Microsoft isn’t the biggest player in the mobile market. But since the company launched its first serious contender, the Lumia 800, many moons ago, it’s gathered a small, but very loyal fan-base – and for good reason.

Despite having hit numerous roadblocks, Microsoft has always managed to innovate and try something different, which is something that can’t be said about its iOS and Android competitors.

Past highlights include the stellar Lumia 1020, which in our minds ignited the current race in mobile camera tech that resulted in such superb handsets as the Galaxy S7, Huawei P9, HTC 10 and LG G5. More recently, the company took a bold leap when it launched its converged Windows 10 software, which – according to Microsoft – will run the same core code across mobile, tablet and desktop devices.

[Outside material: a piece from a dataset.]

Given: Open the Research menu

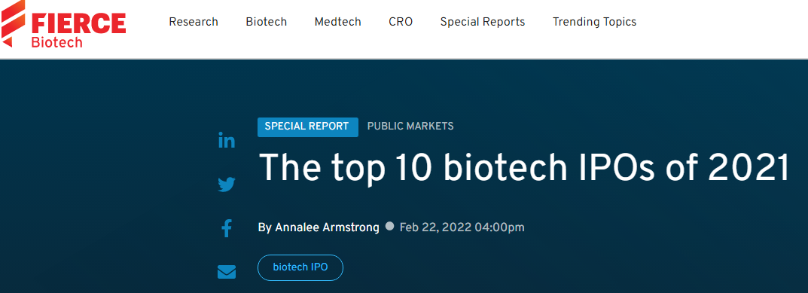Looking at the screenshot, I should 194,22.
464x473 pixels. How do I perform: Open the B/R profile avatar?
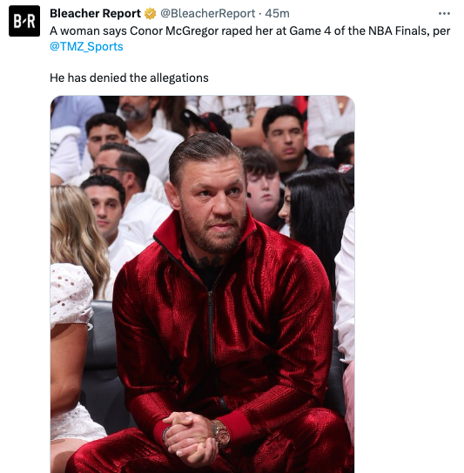coord(24,21)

Before Windows 10, Canonical with its Ubuntu operating system was the only company close to achieving this.

To help avid Microsoft fans and potential newcomers interested in trying an alternative to Android and iOS, we’ve created a definitive list of the best Windows Phones currently available.

Before taking the plunge, make sure you check out our buyer's guide, detailing the benefits and pitfalls of jumping onto the Windows 10 ship.

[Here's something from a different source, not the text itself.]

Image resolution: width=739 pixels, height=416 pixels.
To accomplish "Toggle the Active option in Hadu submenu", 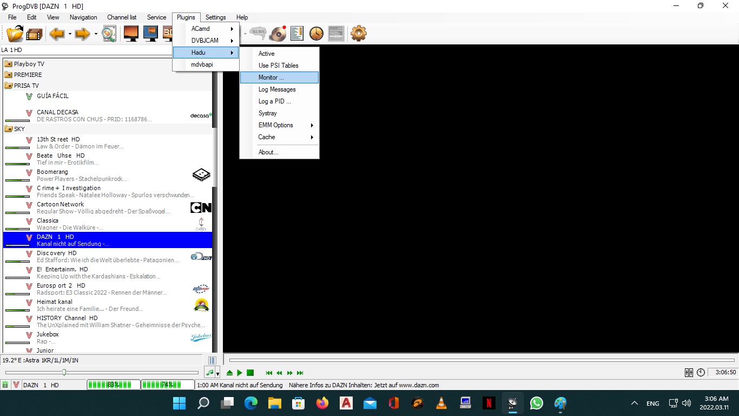I will (x=266, y=54).
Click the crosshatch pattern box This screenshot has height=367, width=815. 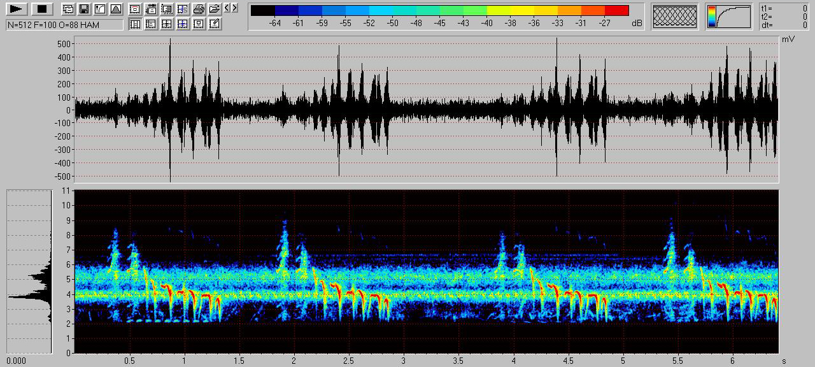676,17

Video: Trusted Explains: Buying a new smartphone

Why you want a Windows Phone

The first question you should ask when contemplating a move to a Windows Phone is: what do I want to do with it?

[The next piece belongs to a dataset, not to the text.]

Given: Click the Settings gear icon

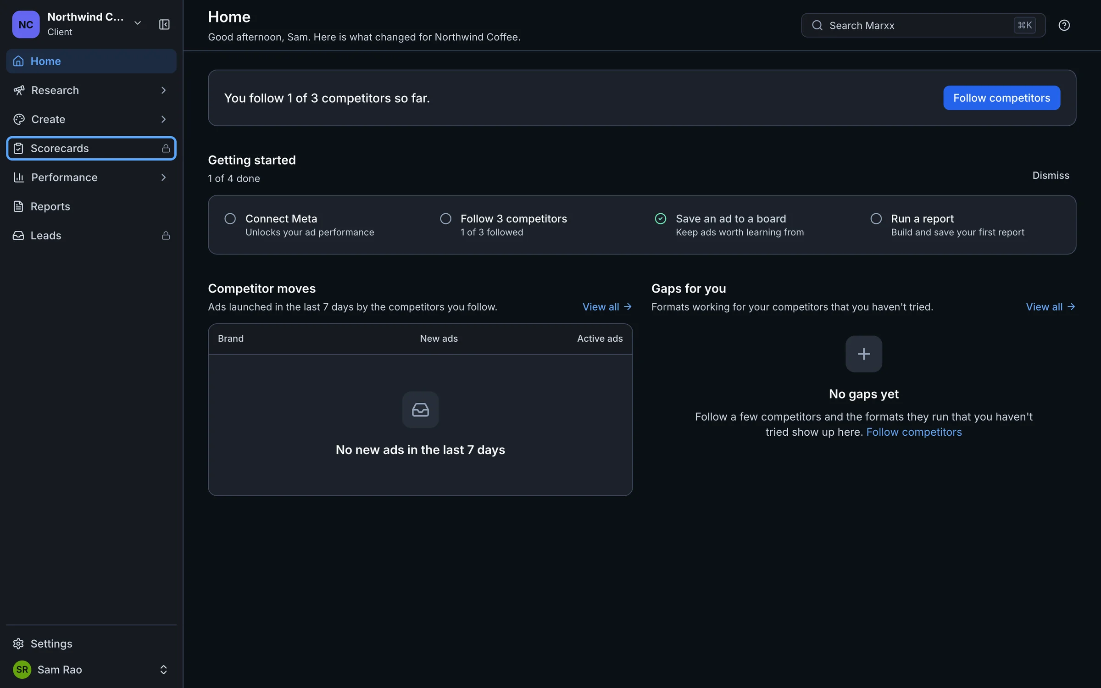Looking at the screenshot, I should click(x=18, y=644).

Despite efforts from Microsoft, Windows 10 Mobile’s application offering still comes second to those of Android and iOS. Newer apps will be slower to launch on Windows 10 Mobile and many of the third-party apps currently available aren’t updated as regularly as they are on competing platforms.

As a result, if you’re a an app junky then a Windows phone may not be the best choice.

However, for folk looking for a work phone, or those who want only basic smartphone functions, the platform is pretty good.

Microsoft services such as Skype, Office 365 and Outlook are baked directly into Windows 10 Mobile as Universal Applications. Universal Applications are a new breed of app designed to take advantage of the fact Windows 10’s core code is identical on mobile and desktop.

In theory, they make it easier for coders to develop only once and release their wares on multiple device categories. They also allow for Windows 10 Mobile’s most interesting feature; Continuum.

Continuum lets you turn any mobile running Windows 10 into a desktop computer using a specialist Microsoft Display Dock, if the phone has sufficient memory and a suitably powerful CPU.

The dock costs £70 and lets you connect a Windows 10 phone to an external monitor, keyboard and mouse. Once connected, it casts the desktop version of Windows 10 onto the external monitor. In theory, Universal Apps should also switch to their desktop layout when being used in Continuum mode.

For people who want only core services, such as music, video, Twitter, Facebook and email, Windows 10’s apps are more than up to task and will meet 99% of people’s needs.

Hardware

Windows 10 Mobile doesn’t have the same OEM support as Android, and as such the number of smartphones running the operating system is limited. We’re not talking iPhone level, where only Apple can make iOS smartphones, but for the most part, if you want a Windows Phone then you’re probably going to have to pick a Microsoft handset.

So, if you have specialist needs when it comes to hardware – such as a desire for a Huawei P9-like dual-lens camera setup, or LG G5-like modular connectivity – then you may want to look elsewhere.